**阅读节选**
·····

在像是阿拉斯加这种潮湿环境下,在每一天结束的时候我都会把袜子换掉。我会把用于走路的潮湿袜子(通常都在滴水或者很潮湿)换成睡觉时候穿的干袜子

2、在阿拉斯加——御空徒步的时候,你的食品都投放到什么地方
我把大部分的补给都寄到沿途的邮局了,但是我也有2个包裹不得不使用空投还有狗拉雪橇(在denali国家公园)的方式,否则那两个地方的后期补给太过于挑战了。

3、我们说说鞋子吧,你为什么要选择La Sportiva的Fireblade这双鞋
他真的适合我的脚,脚踝很稳固,预成型的中部,鞋头给脚趾头也有足够的空间。并且这双鞋子很轻,重心也低,对于一双越野跑鞋来说,他也很耐用。

4、你这次一共穿了几双鞋
只穿了6双,其实完全徒步的距离只有2100英里。其他的1300英里我穿的是皮革三角插的滑雪靴或者在水里划筏子。

5、在路上有没有什么装备坏了或者需要修理
这次倒是没有发生灾难性的装备失效。这个对我来说倒是不奇怪。但是有很多人不太相信一个2磅重的背包还有一个全封闭的天幕能够经受住这么长距离活动的考验。当然,我在换季的时候会把一些装备剔除出去(例如睡袋还有保暖衣物),或者把包里的东西拿出来(比如袜子、内衣还有相机)。

6、不包括食品、水以及燃料,你的包有多重(在非冬季徒步情况下)
在夏天的时候,我的包重量在18.6磅,装备总重是22.9磅,其中包括穿着的衣物、鞋子还有手杖。18.6磅的重量包括了一个5磅重的筏子,2磅的桨,1磅的卫星电话外加3季装备(衣服、厨具、帐篷等等)

7、你这次最喜欢的装备,或者最重要的装备是
在阿拉斯加,充气的Alpaka(草泥马)筏子对于三季换季来说是最重要的,有了他,能让我直接跨域挡在我路上河流、海湾还有峡湾。如果河流方向跟我的目的方向一样,我还可以顺着水漂,这比在林子里钻或者在河岸走要好的多。

8、这次探险你最喜欢和最不喜欢的食物是
只要沾了巧克力的都是最喜欢的。最不喜欢的就是没有巧克力的。

9、最不喜欢的装备是
防水透气面料不是很防水,至少在真实环境当中是这样,并且他们也不是很透气。不幸的是,你没有更好的选择:防水不透气的面料会造成过度排汗;一件风衣配合更多的衣服也不能提供一样的保暖性;雨披或者雨伞在有风或者钻林子的时候不好使。

·····

**所给数据**
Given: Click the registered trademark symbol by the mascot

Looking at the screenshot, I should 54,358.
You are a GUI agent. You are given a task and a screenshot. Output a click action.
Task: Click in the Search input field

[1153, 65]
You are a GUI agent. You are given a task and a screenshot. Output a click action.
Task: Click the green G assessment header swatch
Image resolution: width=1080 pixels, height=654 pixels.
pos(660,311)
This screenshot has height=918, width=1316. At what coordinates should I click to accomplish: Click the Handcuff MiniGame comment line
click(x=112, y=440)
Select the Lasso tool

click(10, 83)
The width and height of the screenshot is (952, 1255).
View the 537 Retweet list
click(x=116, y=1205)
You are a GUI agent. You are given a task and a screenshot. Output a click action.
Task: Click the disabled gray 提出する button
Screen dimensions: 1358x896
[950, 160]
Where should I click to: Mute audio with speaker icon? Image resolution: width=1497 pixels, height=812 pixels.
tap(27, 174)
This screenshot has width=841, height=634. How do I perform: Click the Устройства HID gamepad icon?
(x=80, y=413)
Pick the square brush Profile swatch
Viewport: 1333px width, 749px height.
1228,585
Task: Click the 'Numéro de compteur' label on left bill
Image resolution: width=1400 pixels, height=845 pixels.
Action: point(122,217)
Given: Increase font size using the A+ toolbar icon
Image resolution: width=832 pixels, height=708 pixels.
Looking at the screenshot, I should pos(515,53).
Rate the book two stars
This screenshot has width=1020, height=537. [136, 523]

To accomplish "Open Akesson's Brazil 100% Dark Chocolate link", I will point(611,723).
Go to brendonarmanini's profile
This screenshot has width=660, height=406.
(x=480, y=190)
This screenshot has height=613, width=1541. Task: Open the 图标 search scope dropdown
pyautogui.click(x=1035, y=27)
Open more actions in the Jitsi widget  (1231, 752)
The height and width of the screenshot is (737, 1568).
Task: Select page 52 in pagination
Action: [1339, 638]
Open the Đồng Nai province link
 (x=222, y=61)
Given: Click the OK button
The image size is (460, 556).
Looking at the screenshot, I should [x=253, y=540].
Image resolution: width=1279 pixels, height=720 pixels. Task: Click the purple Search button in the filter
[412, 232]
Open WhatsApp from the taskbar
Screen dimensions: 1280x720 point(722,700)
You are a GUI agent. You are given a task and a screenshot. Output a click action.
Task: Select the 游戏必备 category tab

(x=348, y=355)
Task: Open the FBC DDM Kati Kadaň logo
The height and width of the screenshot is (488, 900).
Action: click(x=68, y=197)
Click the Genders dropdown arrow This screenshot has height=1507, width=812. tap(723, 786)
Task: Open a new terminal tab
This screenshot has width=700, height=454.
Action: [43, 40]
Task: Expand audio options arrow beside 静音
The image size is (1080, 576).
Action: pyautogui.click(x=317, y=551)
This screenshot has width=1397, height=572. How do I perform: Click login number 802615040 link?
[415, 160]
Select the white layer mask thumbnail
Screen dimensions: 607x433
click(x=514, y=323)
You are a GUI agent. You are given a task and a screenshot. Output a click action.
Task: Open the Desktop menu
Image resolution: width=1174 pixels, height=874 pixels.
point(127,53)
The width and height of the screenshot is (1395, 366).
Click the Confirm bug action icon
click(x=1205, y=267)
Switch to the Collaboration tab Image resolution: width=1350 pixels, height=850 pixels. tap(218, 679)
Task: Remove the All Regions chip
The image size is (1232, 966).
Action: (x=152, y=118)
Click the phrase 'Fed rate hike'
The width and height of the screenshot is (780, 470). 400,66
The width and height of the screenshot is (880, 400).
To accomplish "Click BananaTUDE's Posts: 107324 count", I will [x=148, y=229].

·····

**待完成练习**
- 1) 请从阿拉斯加徒步访谈中摘录原文,从“5、在路上有没有什么装备坏了或者需要修理”开始,一直到“装备(衣服、厨具、帐篷等等)”为止。
- 2) 请根据阿拉斯加徒步访谈回答下列问题。
(a) 受访者这次一共穿了几双鞋?
(b) 在夏天,不包括食品、水和燃料,受访者的包有多重?
(c) 这次探险中受访者最喜欢的食物是什么?

**练习答案**
- 1)
5、在路上有没有什么装备坏了或者需要修理
这次倒是没有发生灾难性的装备失效。这个对我来说倒是不奇怪。但是有很多人不太相信一个2磅重的背包还有一个全封闭的天幕能够经受住这么长距离活动的考验。当然,我在换季的时候会把一些装备剔除出去(例如睡袋还有保暖衣物),或者把包里的东西拿出来(比如袜子、内衣还有相机)。

6、不包括食品、水以及燃料,你的包有多重(在非冬季徒步情况下)
在夏天的时候,我的包重量在18.6磅,装备总重是22.9磅,其中包括穿着的衣物、鞋子还有手杖。18.6磅的重量包括了一个5磅重的筏子,2磅的桨,1磅的卫星电话外加3季装备(衣服、厨具、帐篷等等)

- 2)
(a) 6双。
(b) 18.6磅。
(c) 只要沾了巧克力的都是最喜欢的。